This is not the first time the court has considered Defendants' argument that Plaintiff's claims are "minor disputes" under the Railway Labor Act (RLA) and are therefore subject to mandatory binding arbitration under the collective bargaining agreement. Defendants filed a Motion to Dismiss on June 20, 1995, that pressed the same points. At a January 18, 1996, hearing, the court denied the motion on the ground that material evidence such as the collective bargaining agreement was not in the record, and that Plaintiff, who had previously been pro se, should be afforded an opportunity for retained counsel to file an Amended Complaint. The court gave Defendants leave to renew the motion as one for summary judgment following the filing of the amended pleadings and the taking of discovery. The present motion followed. Because the court has already heard oral argument, no further hearing is necessary.

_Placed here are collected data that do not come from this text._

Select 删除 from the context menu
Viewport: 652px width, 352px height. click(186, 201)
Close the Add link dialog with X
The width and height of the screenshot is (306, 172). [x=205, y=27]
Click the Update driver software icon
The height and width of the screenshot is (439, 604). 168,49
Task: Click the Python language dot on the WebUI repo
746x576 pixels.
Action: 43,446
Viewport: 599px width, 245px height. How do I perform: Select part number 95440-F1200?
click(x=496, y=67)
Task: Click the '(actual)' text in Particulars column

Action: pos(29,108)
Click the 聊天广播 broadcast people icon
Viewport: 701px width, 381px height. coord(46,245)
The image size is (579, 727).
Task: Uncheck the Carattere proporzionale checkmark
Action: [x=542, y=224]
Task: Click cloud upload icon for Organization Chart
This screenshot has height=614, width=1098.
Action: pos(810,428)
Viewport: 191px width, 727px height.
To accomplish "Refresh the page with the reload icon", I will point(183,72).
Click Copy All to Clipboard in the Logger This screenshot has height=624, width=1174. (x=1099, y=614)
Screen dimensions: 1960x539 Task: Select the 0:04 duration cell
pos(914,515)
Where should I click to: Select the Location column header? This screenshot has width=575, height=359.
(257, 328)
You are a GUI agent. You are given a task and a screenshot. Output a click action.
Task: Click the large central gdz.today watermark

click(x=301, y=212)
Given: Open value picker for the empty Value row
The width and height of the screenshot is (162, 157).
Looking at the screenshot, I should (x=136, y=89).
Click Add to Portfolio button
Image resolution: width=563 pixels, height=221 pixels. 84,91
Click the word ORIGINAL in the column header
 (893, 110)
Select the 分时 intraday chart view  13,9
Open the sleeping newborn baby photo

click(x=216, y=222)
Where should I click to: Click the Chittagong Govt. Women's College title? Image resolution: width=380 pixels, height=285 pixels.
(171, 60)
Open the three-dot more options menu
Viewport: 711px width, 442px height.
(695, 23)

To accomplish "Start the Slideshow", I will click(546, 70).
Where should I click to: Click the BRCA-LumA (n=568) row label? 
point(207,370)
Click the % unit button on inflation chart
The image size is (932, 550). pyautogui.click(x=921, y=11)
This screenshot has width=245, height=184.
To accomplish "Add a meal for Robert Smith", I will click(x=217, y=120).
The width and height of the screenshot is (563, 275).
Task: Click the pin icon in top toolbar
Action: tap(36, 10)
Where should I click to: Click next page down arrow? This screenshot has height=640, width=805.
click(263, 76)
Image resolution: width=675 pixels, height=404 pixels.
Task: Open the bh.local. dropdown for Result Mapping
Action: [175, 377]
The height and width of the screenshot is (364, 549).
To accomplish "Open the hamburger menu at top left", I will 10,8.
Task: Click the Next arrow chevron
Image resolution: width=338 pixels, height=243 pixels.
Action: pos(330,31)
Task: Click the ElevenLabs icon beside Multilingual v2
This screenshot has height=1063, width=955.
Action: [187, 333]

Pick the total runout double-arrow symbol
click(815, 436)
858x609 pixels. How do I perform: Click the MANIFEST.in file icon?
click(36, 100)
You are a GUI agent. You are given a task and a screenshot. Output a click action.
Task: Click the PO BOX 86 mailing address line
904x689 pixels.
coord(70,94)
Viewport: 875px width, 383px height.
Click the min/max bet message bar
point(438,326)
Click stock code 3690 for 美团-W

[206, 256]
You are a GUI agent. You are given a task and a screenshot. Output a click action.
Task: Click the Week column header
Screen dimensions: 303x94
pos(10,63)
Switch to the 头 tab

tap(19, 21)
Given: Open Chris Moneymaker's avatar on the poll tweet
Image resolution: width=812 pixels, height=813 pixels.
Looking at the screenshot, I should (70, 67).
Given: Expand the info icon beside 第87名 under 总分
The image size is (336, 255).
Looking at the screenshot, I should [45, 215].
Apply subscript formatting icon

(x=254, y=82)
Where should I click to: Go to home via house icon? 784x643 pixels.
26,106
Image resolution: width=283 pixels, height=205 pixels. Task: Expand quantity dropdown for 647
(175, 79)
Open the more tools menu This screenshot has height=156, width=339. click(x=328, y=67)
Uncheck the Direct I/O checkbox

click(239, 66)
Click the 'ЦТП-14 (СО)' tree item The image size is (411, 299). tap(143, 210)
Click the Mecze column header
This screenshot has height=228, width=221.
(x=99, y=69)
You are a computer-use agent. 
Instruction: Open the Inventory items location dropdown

The court has reviewed the briefs and exhibits and has studied the applicable law. For the reasons given below, the court concludes that Plaintiff's right to litigate his § 1981 civil rights claim is not foreclosed by the arbitration provisions of the Railway Labor Act (RLA), 45 U.S.C. § 1 et seq. Thus, the court concludes it has subject matter jurisdiction over Plaintiff's § 1981 race discrimination claim. However, the court agrees with Defendants that Plaintiff has failed to carry his burden under Rule 56(e), Fed.R.Civ.P., to show that there is a genuine issue for trial on the § 1981 claim. Accordingly, summary judgment is appropriate.
I. FACTUAL BACKGROUND
The following facts are drawn from the complete record including the pleadings, motions and memoranda, and exhibits. All inferences are drawn in Plaintiff's favor.
Defendant CSX Transportation, Inc. (CSX) employed Plaintiff as part of its maintenance of way work crew. On December 29, 1993, Plaintiff was working with a crew installing road ties on the main railway line in Sumter, South Carolina. CSX contends that Plaintiff walked off the job after complaining about it being too cold to work whereas Plaintiff contends his supervisor told him to go home. The December 29 incident sparked CSX's filing of insubordination charges against Plaintiff on January 5, 1994. Pursuant to the terms of a collective bargaining agreement governing the relationship between Seaboard System Railroad and the Brotherhood of Maintenance of Way Employees, CSX held a hearing on January 14, 1994, at which several of the work crew, the supervising foreman, and Plaintiff testified. By letter dated February 11, 1994, Plaintiff was advised of his dismissal. He appealed the dismissal pursuant to the collective bargaining agreement.
The status of Plaintiff's administrative appeal is not evident from the record. The affidavit of Noel V. Nihoul, CSX Manger of Employee Relations, notes that Plaintiff appealed his dismissal, but does not state the outcome or state that the appeal has been concluded.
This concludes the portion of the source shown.